__Task goal__:
Stop after the line that contains "その他の商品はこちら (206, 933)". Until then, retype each line of the entries exactly from the first one, skipping pictures.

=== Material to process ===

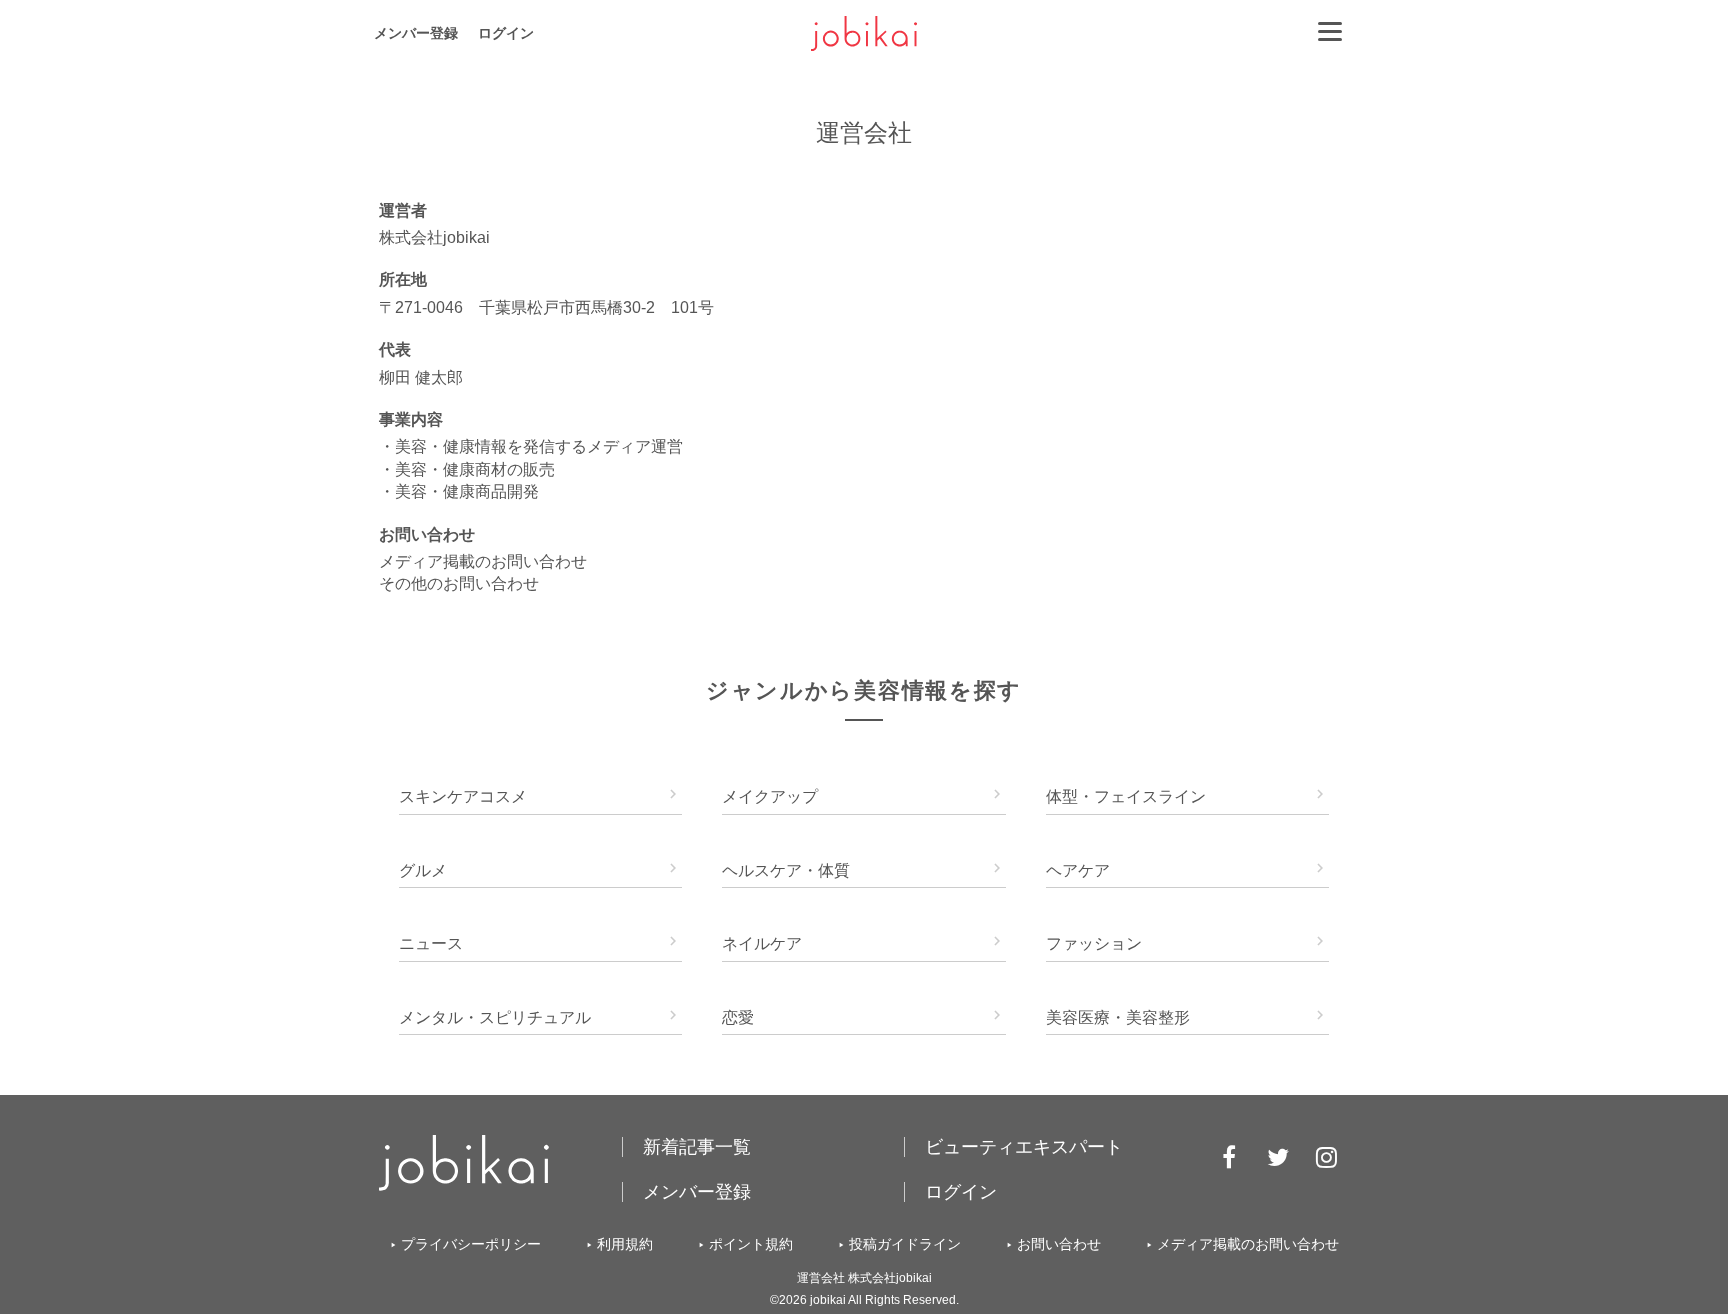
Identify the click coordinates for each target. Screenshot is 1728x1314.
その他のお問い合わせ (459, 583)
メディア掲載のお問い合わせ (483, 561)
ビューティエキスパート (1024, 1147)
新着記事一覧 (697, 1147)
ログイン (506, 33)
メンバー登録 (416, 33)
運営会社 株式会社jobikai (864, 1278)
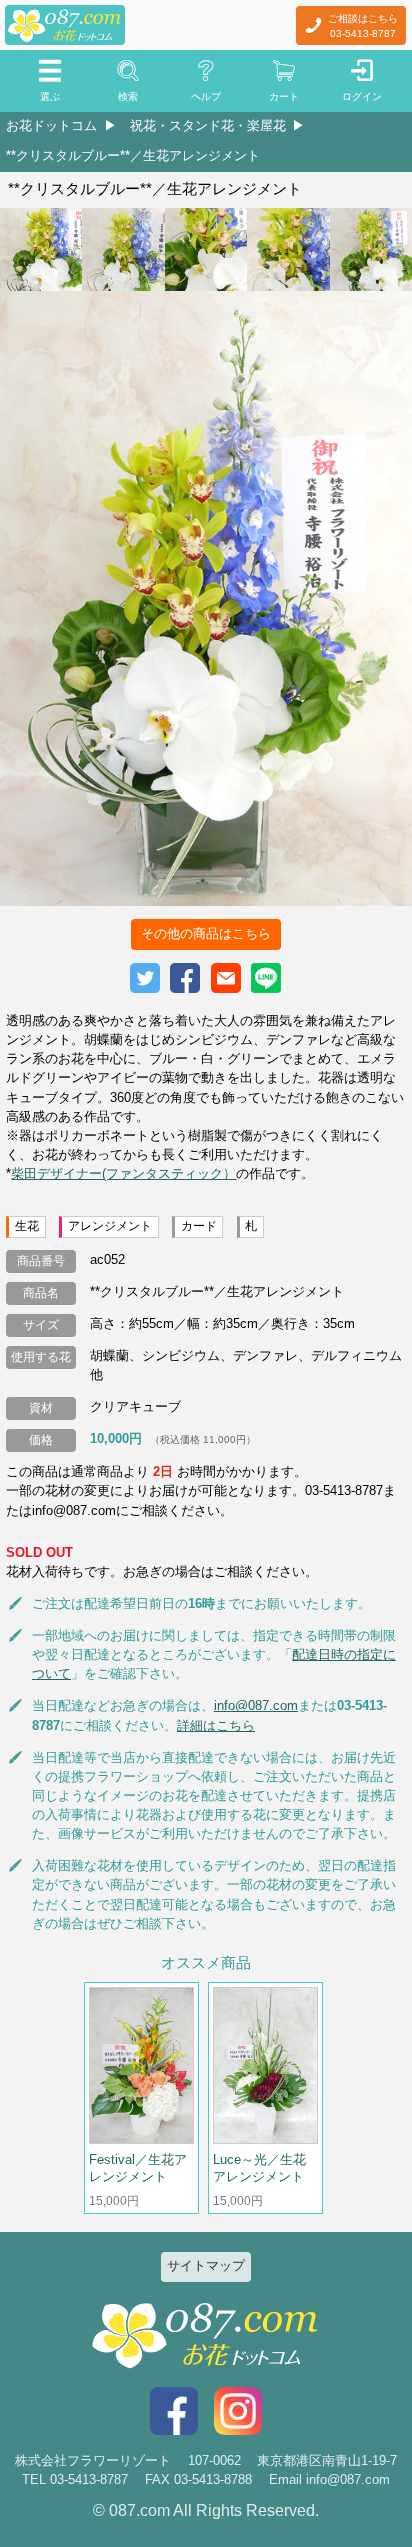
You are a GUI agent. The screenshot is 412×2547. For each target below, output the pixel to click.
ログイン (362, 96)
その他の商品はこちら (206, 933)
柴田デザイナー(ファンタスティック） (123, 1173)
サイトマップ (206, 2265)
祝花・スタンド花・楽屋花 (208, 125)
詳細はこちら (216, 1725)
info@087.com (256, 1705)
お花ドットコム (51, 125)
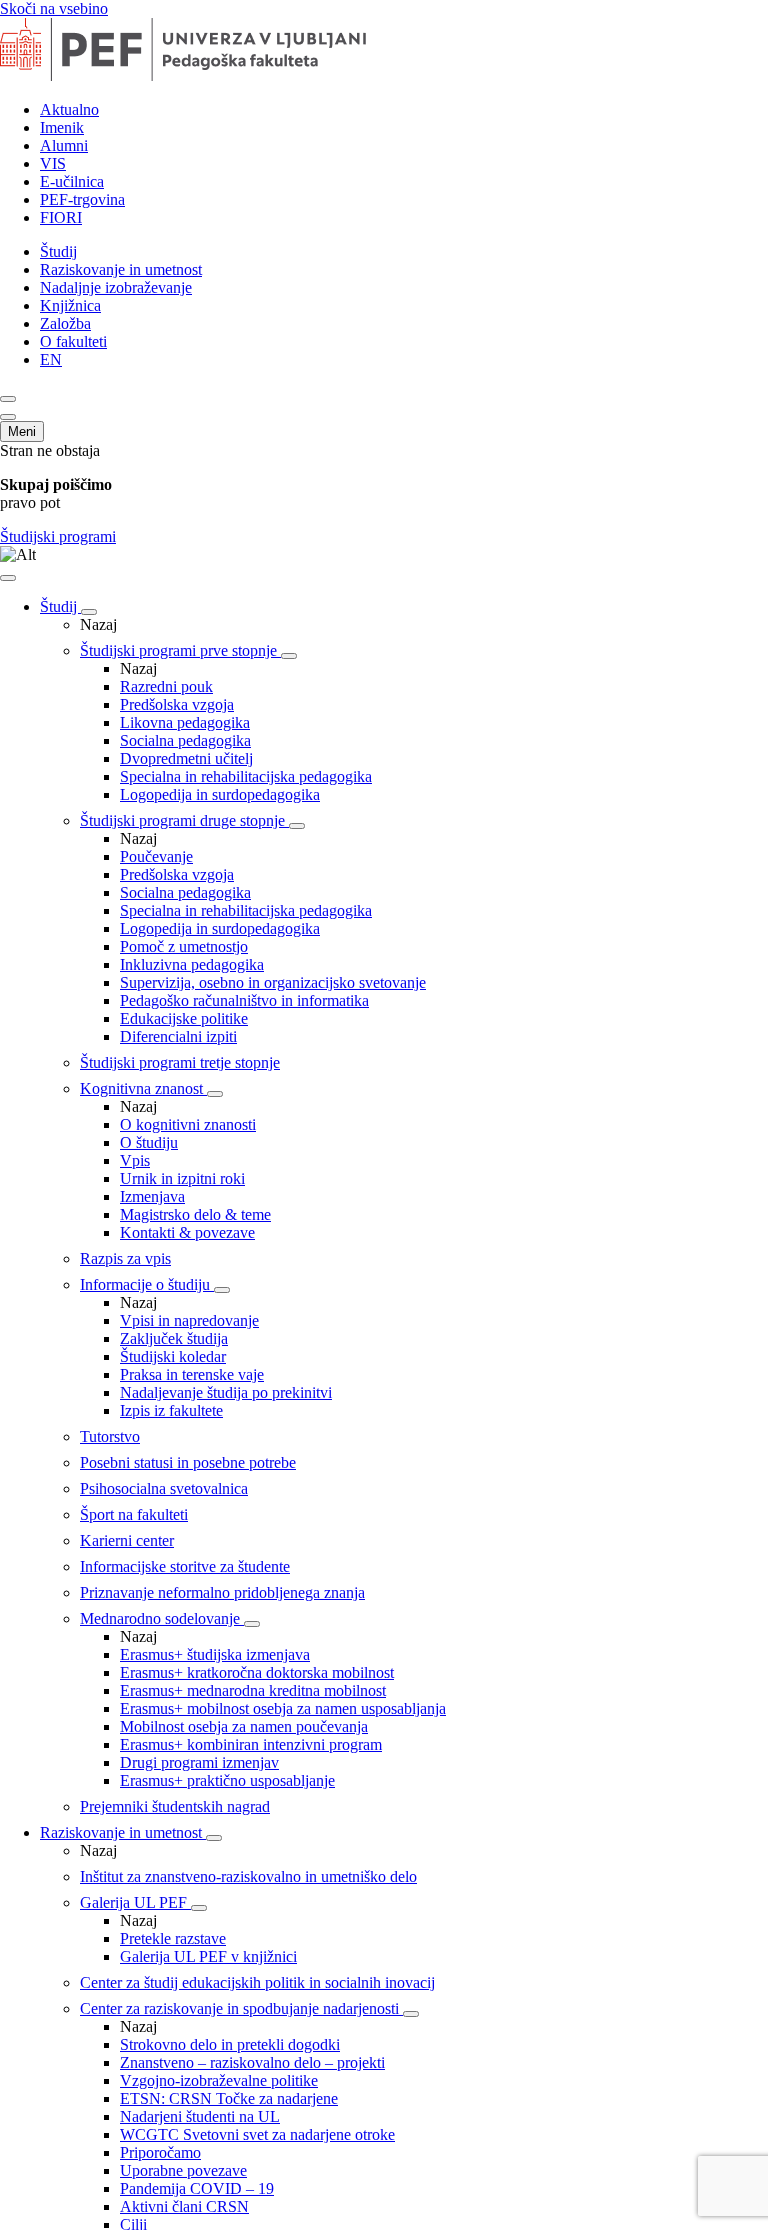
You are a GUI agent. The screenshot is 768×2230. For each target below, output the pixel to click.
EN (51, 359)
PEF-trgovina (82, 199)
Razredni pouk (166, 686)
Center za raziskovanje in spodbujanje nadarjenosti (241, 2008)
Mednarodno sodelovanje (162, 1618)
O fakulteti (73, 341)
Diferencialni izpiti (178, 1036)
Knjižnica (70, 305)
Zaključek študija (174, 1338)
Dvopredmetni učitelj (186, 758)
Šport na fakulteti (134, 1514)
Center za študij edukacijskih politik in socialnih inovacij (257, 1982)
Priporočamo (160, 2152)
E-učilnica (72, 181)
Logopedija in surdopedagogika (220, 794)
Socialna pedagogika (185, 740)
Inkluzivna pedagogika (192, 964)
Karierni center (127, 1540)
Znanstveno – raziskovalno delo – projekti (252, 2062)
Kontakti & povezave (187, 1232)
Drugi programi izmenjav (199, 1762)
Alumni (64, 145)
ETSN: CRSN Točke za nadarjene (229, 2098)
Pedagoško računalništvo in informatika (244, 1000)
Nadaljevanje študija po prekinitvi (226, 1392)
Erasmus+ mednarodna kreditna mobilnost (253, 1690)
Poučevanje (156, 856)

===

__Solution to the problem__:
Identify the click coordinates for each target. Screenshot is 1728x1314.
その他のお問い合わせ (459, 583)
メディア掲載のお問い合わせ (483, 561)
ビューティエキスパート (1024, 1147)
新着記事一覧 (697, 1147)
ログイン (506, 33)
メンバー登録 (416, 33)
運営会社 株式会社jobikai (864, 1278)
You are a GUI agent. The screenshot is 412×2547. For each target below, output the pixel to click.
ログイン (362, 96)
その他の商品はこちら (206, 933)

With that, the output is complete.